Records from a dataset =
━━━━━━━━━━

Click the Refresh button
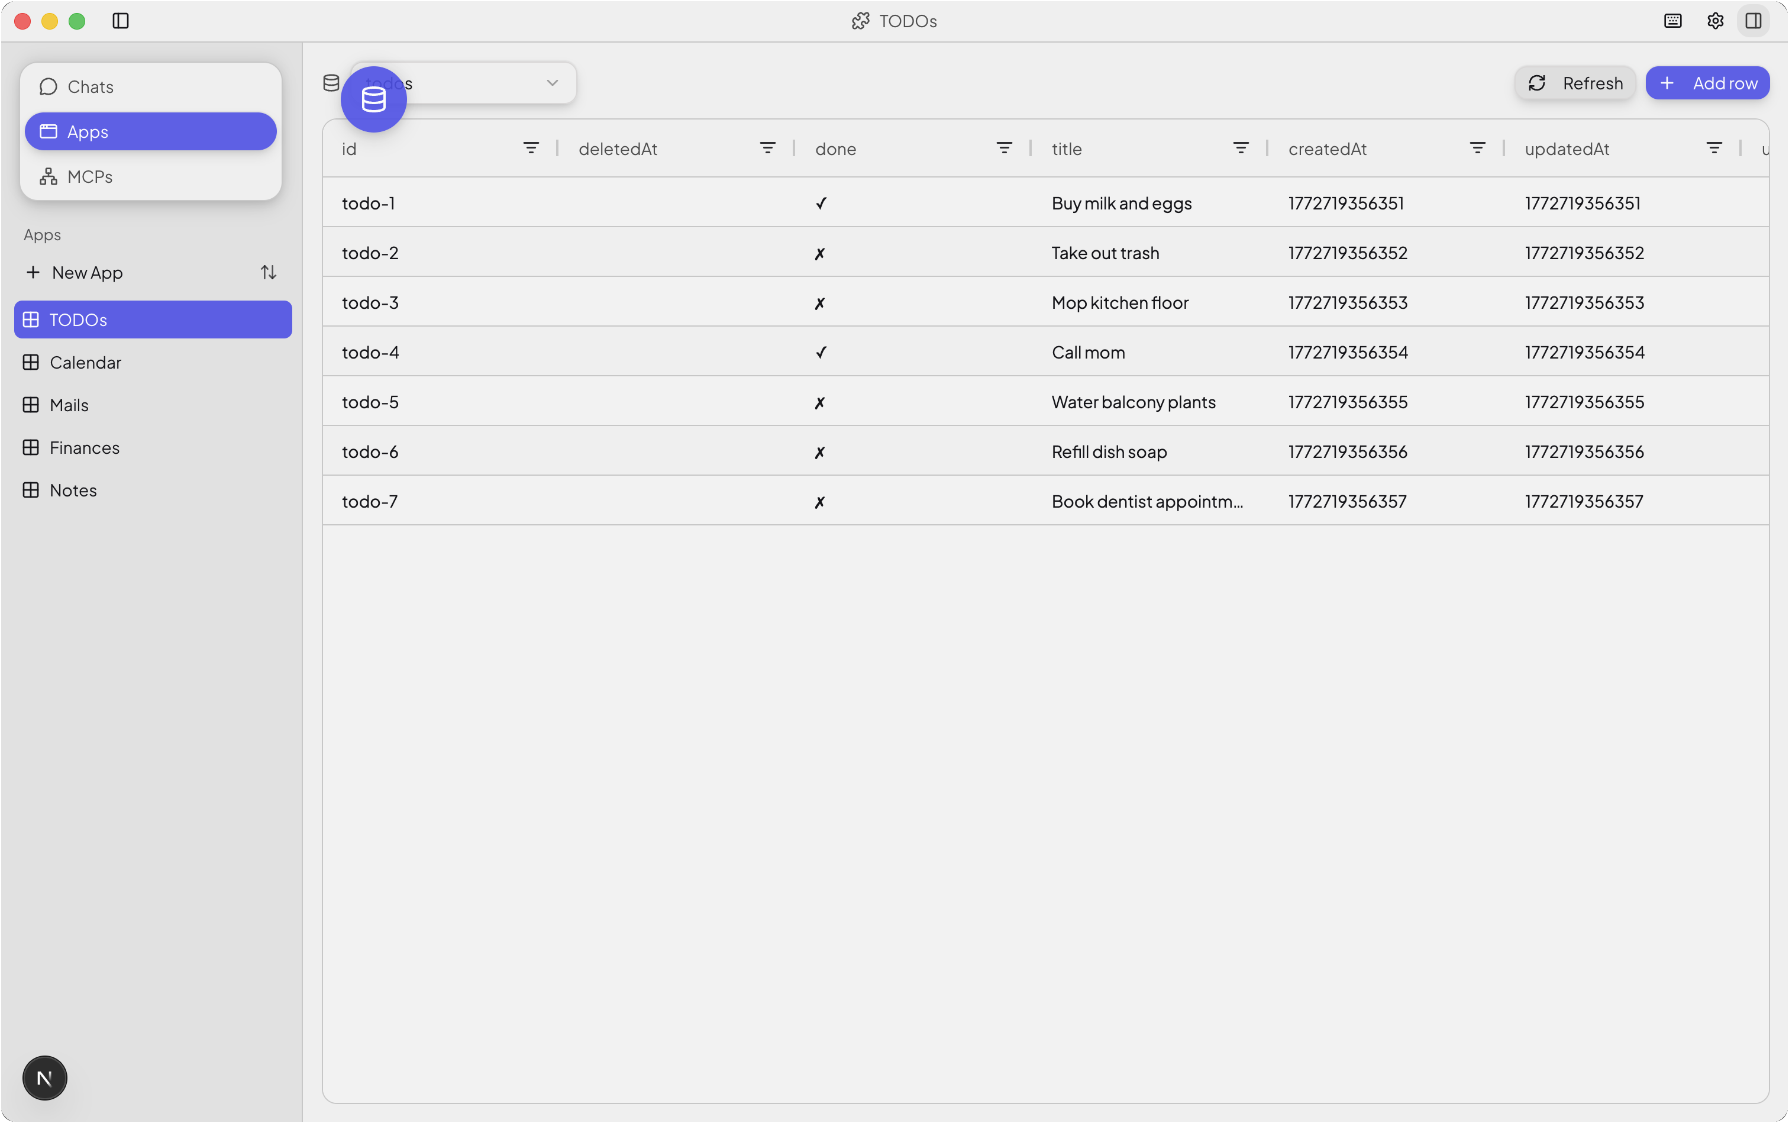This screenshot has height=1123, width=1789. pos(1575,82)
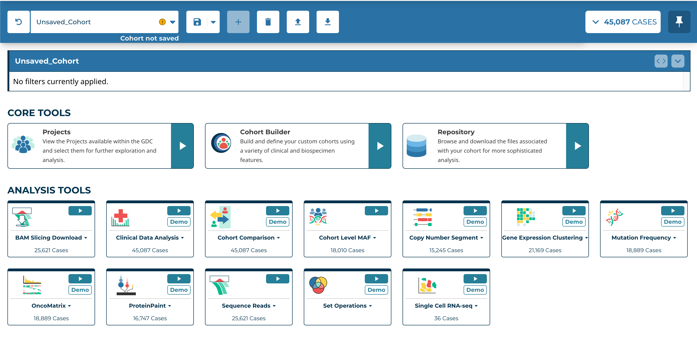Click the pin icon at top right
Image resolution: width=697 pixels, height=351 pixels.
(x=679, y=22)
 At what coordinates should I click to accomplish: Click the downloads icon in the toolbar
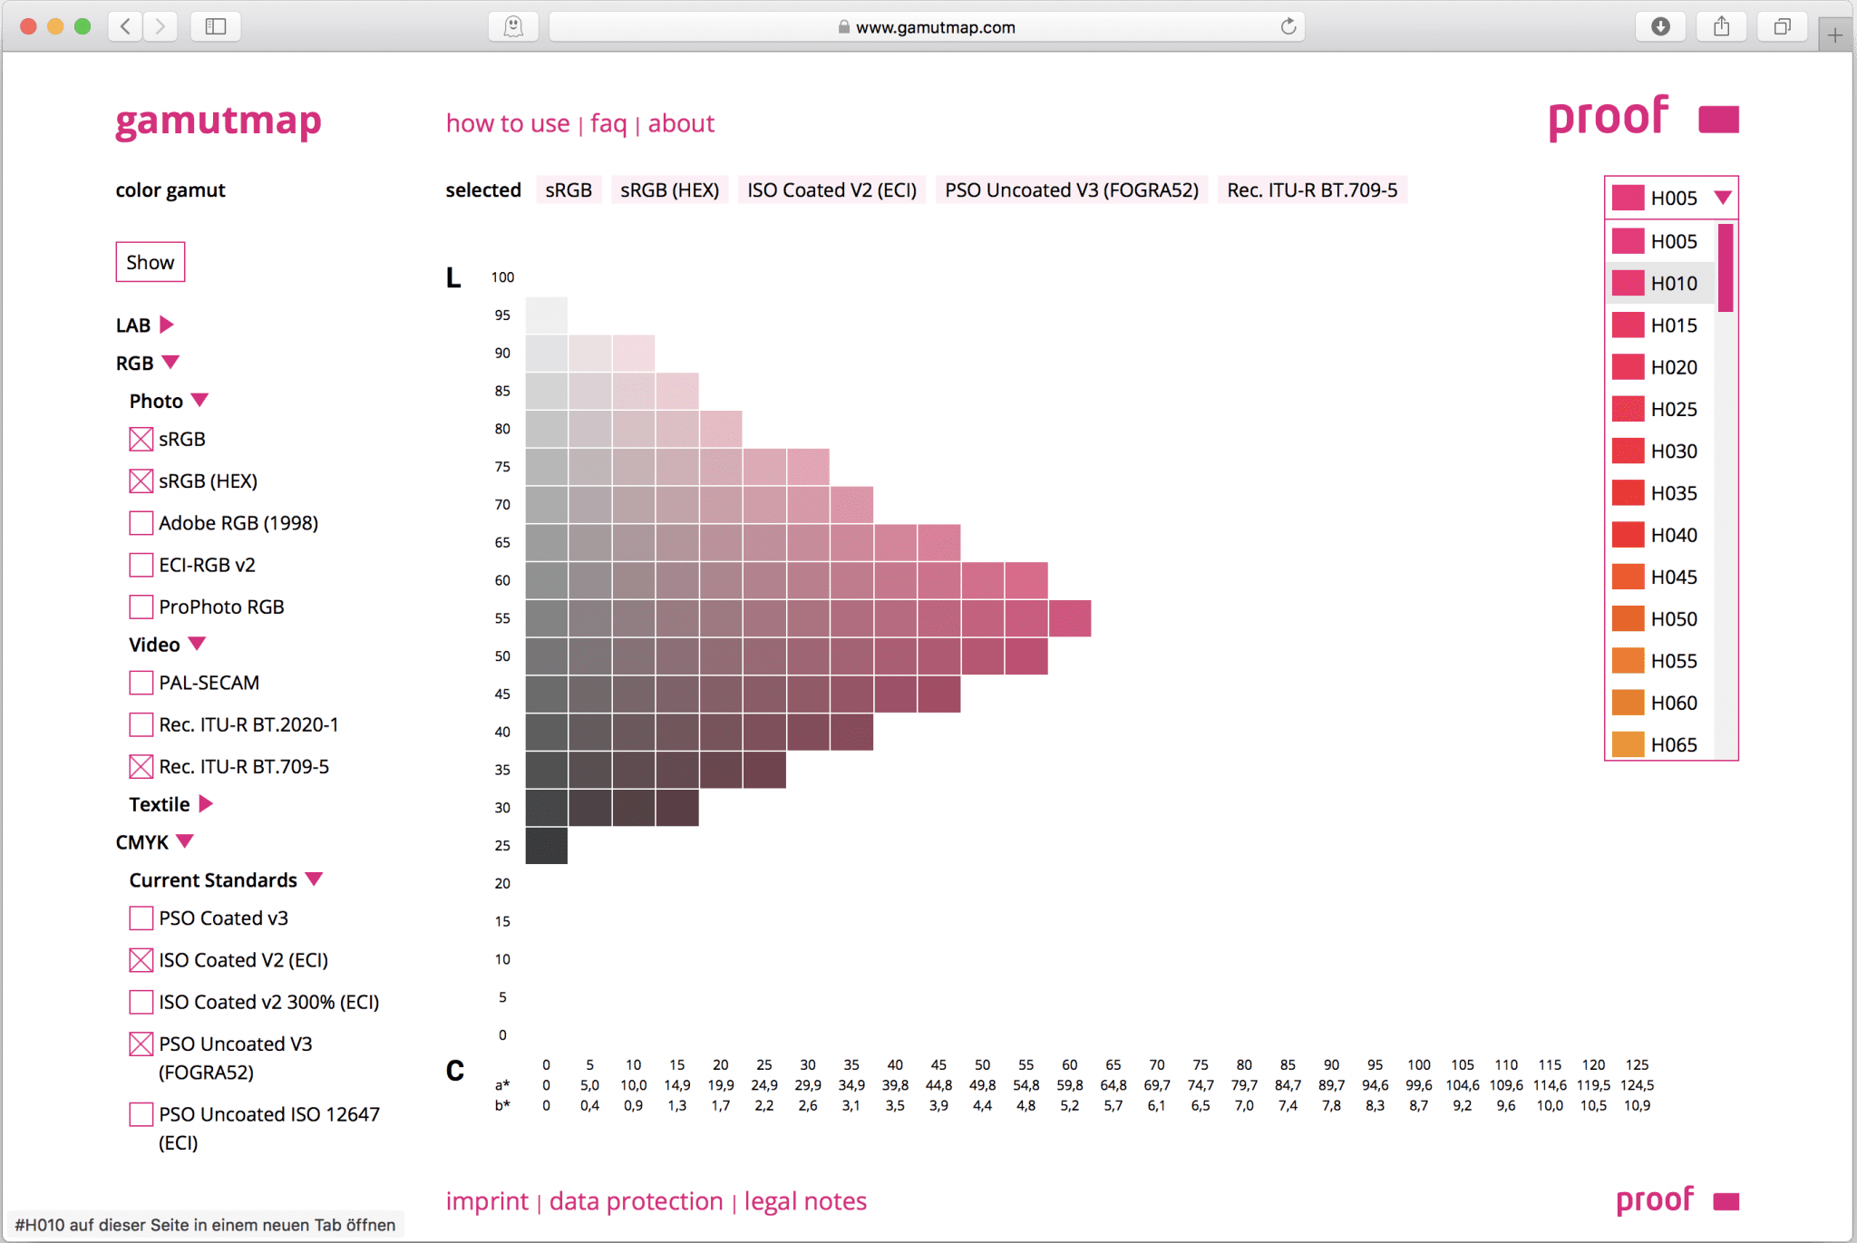click(1660, 26)
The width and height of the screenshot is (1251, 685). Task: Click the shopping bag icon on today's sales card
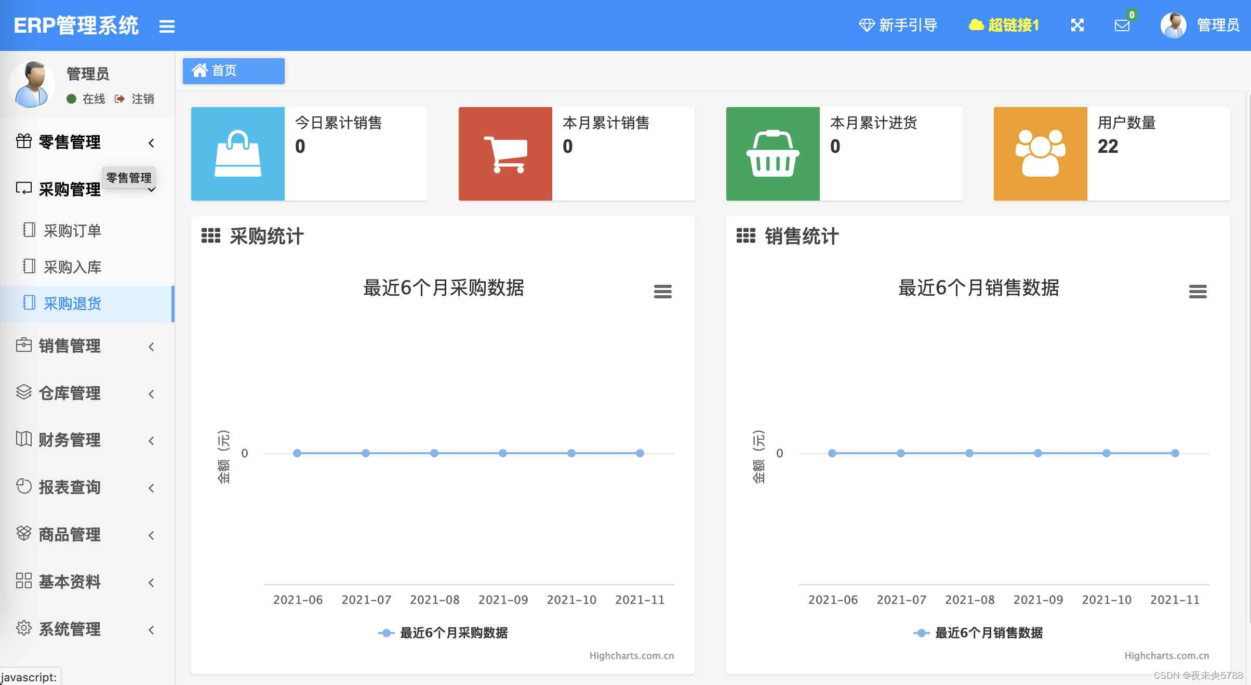(x=238, y=153)
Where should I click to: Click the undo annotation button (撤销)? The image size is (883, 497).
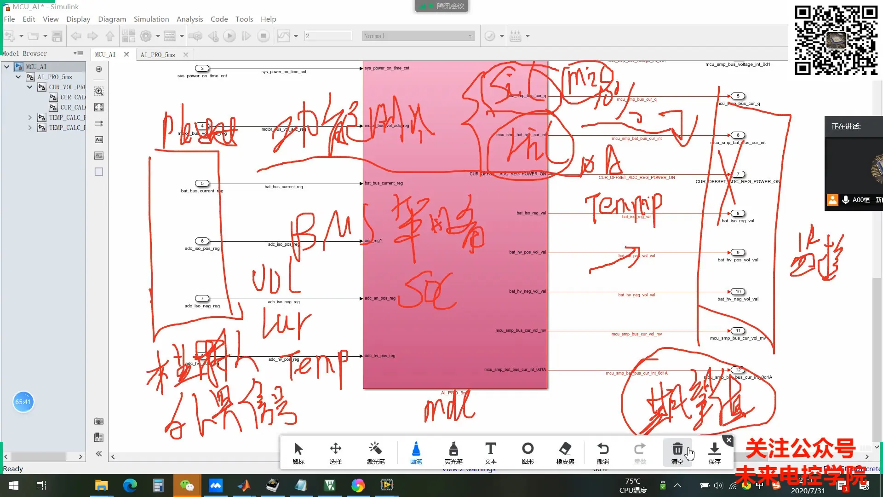[602, 453]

━━━━━━━━━━

Exercise requirements =
Retype every entry above exactly and, please, skip the pictures.

Your solution =
Click the Refresh button
This screenshot has height=1123, width=1789. pos(1575,82)
Click the pin icon at top right
Image resolution: width=697 pixels, height=351 pixels.
(x=679, y=22)
 At what coordinates should I click to accomplish: Click the downloads icon in the toolbar
click(1660, 26)
The width and height of the screenshot is (1251, 685). Task: Click the shopping bag icon on today's sales card
(x=238, y=153)
Where should I click to: Click the undo annotation button (撤销)? The image size is (883, 497).
[602, 453]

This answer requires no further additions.